CMSC 621
Project
The Mechanics
You will do this project in groups. The group shall have no less than three,
and no more than four members. Groups with less than three members will
not be allowed, unless extreme circumstances demand it. In any case, such
groups will still be judged against the same criteria as regular groups.
-
On or before October 25, you will submit (electronically) a document
which provides preliminary system specs and design, assumptions you have
made, and a plan of execution (including a proposed timeline). This should
be emailed to cmsc621@cs.umbc.edu with the subject "First Project
Report".
-
On November 25, you will submit a brief report of your progress
to date, changes in the design if any, as well as an updated timeline.
Again, this will be via email , with the subject "Second Project Report".
-
The project report detailing your work (the system design, experimental
studies etc.) as well as submission of your code, will due on December
15, 1999 in a similar manner - emailed with subject as "Final Report".
Code should be attached as a tarred, gzipped file. Please note that pdf,
ps and text (formatted to 72 columns) are the only formats we will accept.
You will also arrange to demonstrate your project to the instructor between
December 6 and December 17. The report and code submission must
precede the demonstration, however.
You are allowed to discuss the project across groups. Clearly, you are
not
allowed to share solutions. You may read papers and textbooks in this
area as well -- some pointers are provided in this document. However, you
should cite the sources you have consulted. It is intended that you will
do this project using Java on the CS/UCS Unix systems. However, you are
free to chose another imperative language should you so desire, as long
as the project runs on CS/UCS machines.
The Bare bones Task (65 points)
In this project, you will design a simple distributed file system with
replication and disconnection management features. The system will consist
of several file servers, and clients which interact with them. Normal operations
related to file systems, such as creating, deleting, opening, closing,
reading, writing, seeking etc. should be allowed. These requests should
be processed by the fileserver that the client is connected to. When a
file is created by a client, it resides on the fileserver which the client
is connected to, and is owned by this client. In other words, the
primary copy of the file is kept on this server. When some fileserver receives
a request for operations on a file, it should contact the server which
owns the file and create a replica locally. All operations should then
proceed on the replica. For the basic task, we will create a pessimistic
replication scheme. In other words, any operations (such as write) which
could throw the replicas out of sync will be permitted on one replica only.
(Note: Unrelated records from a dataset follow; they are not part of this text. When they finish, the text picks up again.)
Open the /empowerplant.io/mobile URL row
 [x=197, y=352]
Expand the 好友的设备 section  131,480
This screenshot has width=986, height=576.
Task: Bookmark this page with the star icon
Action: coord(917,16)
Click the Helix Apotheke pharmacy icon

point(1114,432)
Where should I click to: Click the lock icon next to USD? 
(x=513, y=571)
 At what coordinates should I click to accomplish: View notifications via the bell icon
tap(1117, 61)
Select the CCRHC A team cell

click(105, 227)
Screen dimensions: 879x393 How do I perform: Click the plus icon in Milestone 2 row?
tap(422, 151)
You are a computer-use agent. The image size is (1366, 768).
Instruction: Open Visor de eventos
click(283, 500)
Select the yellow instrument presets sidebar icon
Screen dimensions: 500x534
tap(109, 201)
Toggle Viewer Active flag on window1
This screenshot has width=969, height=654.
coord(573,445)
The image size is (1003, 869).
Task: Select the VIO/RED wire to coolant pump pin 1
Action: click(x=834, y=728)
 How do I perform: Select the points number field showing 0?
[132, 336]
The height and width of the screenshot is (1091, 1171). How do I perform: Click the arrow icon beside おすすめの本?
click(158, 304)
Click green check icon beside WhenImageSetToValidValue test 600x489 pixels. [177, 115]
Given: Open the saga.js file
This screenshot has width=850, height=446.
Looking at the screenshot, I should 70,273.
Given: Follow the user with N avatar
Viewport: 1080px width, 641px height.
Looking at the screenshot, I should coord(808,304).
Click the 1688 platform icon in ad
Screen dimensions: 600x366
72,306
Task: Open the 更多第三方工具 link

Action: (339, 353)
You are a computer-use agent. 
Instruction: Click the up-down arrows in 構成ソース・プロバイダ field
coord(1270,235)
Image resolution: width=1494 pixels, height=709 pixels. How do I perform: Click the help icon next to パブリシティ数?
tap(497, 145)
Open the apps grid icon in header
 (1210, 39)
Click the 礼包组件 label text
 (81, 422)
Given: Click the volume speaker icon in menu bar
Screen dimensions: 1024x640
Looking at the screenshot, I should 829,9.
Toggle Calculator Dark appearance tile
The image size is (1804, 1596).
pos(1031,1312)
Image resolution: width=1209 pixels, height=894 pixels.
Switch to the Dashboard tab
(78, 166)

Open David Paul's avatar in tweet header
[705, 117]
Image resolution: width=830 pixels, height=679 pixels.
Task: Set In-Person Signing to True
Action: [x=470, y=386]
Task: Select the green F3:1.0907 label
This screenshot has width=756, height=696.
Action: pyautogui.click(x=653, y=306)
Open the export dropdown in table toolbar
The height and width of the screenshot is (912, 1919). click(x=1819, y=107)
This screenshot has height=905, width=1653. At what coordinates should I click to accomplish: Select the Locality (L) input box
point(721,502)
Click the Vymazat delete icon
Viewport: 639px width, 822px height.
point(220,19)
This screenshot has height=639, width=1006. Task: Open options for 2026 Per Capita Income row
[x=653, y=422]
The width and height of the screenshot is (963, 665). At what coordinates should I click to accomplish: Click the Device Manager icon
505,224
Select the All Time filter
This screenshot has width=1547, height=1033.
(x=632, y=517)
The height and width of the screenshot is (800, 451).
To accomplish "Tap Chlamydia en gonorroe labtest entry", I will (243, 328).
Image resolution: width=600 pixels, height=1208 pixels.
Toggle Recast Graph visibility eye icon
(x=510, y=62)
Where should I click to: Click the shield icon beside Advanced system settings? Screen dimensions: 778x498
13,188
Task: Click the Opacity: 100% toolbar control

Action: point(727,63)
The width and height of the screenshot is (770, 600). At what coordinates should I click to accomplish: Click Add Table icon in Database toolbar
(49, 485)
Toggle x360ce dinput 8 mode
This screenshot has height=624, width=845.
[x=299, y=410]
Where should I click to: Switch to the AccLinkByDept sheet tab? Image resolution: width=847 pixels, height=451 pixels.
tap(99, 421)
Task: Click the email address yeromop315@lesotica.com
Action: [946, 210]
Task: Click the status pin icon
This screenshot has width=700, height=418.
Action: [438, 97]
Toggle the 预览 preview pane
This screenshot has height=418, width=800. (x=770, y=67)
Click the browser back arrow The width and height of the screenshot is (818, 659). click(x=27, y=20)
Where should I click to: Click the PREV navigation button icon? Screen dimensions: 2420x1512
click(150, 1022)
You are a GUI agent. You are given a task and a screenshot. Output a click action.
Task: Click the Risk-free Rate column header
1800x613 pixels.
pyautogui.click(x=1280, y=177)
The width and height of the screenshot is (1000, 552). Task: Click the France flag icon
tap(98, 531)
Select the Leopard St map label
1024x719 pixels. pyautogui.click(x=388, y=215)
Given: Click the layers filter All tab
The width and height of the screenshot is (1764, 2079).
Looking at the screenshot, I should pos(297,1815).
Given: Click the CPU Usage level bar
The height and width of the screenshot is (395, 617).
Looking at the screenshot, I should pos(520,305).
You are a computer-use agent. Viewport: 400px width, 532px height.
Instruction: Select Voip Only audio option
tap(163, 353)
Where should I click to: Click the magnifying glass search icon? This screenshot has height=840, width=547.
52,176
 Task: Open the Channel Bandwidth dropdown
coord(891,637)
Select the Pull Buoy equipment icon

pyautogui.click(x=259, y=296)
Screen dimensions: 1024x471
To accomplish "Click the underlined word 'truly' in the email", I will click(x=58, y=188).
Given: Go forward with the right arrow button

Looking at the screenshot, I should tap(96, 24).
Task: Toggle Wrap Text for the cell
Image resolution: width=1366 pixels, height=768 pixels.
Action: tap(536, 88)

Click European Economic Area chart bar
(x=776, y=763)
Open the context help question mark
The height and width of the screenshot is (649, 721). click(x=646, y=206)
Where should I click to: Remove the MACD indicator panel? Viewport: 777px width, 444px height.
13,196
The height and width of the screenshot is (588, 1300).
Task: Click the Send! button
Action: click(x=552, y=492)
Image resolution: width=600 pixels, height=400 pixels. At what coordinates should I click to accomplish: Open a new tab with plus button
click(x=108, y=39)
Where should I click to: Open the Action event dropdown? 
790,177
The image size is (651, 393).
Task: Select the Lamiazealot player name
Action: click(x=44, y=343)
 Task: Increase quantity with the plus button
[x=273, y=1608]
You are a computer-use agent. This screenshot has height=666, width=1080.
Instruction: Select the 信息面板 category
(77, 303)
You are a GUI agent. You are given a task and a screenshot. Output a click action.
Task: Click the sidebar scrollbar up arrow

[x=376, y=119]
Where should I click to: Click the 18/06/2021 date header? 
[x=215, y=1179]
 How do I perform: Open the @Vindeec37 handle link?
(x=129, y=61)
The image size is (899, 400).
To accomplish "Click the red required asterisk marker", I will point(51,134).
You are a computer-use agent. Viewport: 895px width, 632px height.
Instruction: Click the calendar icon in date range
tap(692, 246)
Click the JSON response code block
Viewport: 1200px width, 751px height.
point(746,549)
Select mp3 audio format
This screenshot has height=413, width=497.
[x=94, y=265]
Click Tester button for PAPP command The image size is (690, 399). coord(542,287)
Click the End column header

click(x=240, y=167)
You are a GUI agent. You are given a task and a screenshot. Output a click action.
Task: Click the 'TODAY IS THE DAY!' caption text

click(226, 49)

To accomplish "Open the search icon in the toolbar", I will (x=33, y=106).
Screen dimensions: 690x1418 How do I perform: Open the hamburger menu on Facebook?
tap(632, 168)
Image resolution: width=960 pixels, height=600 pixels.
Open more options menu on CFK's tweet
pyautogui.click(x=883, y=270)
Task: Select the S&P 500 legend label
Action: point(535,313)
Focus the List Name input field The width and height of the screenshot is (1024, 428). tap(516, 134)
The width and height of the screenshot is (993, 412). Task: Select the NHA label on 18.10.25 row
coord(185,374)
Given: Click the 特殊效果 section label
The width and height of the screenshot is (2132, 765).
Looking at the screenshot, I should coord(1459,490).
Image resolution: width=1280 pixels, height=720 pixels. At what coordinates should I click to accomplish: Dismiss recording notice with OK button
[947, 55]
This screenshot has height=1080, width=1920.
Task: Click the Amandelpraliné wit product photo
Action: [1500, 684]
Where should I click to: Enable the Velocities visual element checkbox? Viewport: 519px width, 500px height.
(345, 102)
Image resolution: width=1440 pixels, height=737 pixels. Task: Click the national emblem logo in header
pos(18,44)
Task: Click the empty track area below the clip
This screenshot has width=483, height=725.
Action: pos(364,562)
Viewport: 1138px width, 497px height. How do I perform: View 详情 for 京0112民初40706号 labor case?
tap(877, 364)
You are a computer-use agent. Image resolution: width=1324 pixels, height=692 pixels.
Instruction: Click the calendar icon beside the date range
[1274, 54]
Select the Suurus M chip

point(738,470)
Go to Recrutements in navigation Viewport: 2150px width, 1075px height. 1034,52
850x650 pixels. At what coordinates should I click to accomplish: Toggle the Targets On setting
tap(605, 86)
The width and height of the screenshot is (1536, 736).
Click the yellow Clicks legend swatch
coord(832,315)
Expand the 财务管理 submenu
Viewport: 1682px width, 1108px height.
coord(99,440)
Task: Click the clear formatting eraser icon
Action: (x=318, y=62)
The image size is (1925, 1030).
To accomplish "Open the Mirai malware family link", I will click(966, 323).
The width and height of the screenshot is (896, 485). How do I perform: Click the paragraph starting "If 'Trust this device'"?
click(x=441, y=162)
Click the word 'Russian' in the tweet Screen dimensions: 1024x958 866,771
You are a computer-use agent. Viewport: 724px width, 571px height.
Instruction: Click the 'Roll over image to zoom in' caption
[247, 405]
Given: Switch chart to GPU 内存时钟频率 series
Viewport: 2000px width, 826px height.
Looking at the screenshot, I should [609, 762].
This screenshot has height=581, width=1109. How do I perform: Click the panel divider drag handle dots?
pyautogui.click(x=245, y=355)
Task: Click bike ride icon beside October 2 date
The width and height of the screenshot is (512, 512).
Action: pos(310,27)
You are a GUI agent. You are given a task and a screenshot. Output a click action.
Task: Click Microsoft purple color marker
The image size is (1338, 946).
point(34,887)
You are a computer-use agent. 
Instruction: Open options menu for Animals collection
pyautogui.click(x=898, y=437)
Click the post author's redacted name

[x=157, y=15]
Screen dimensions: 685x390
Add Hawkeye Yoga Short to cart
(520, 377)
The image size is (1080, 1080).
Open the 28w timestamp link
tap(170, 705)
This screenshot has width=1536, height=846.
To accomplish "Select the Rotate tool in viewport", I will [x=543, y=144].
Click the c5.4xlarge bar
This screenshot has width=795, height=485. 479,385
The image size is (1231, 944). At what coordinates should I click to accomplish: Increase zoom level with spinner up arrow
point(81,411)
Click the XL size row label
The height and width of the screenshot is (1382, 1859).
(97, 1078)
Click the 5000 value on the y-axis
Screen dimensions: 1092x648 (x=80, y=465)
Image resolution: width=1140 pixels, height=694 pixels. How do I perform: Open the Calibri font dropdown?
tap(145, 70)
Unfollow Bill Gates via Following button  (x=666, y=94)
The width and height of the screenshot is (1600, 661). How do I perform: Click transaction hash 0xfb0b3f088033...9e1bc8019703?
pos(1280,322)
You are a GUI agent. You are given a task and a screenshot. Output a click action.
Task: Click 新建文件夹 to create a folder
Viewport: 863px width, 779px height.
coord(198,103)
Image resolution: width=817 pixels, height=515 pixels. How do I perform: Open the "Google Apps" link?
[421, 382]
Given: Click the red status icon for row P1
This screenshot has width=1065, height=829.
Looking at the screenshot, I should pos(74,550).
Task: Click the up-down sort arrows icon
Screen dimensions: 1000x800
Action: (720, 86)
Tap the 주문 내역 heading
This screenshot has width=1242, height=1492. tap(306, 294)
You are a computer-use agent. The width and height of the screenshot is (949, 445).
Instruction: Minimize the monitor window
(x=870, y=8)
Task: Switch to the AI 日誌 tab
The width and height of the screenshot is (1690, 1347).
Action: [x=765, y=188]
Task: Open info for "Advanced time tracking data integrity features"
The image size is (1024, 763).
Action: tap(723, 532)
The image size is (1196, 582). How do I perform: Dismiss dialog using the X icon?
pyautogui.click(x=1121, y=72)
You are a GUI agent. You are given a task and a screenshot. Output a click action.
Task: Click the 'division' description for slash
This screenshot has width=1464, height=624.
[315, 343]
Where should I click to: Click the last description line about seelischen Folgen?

However, any number of file servers can freely create replicas and perform
operations which do not alter the file. Your system should allow a fileserver
wanting to create a replica to tell the owner filesystem the mode in which
it wants a file. If the mode is one which will change the file, then the
requester should also specify a lease period. The lessee fileserver
promises to return any changes to the file to the lessor (owner) within
the lease period, or seek an extension, which may or may not be granted.
If changes are returned in time, then the owner fileserver should "commit"
them, and update all other replicas appropriately. If the lessee does not
return the changes before lease expiry, then the lessor should invalidate
any changes that the lessee many have made (and send it a message to this
effect). Any request for a lease on a file that has already been leased
out should be blocked. The owner should lease the the file out in a FIFO
process and unblock the corresponding process.
Optimistic Replication (25 points)
The idea here is to extend the bare bones system to permit multiple servers
to simultaneously operate on replicas in a manner which will change them
(e.g. concurrent writes on replicas). There are several published approaches
in literature to achieve this, and you can chose to implement (some subset)
of any one of them. Good starting points include the CODA and SPRITE
papers on the course web site, besides the URLs provided below. When the
changes are returned, they should be merged as needed and the file updated.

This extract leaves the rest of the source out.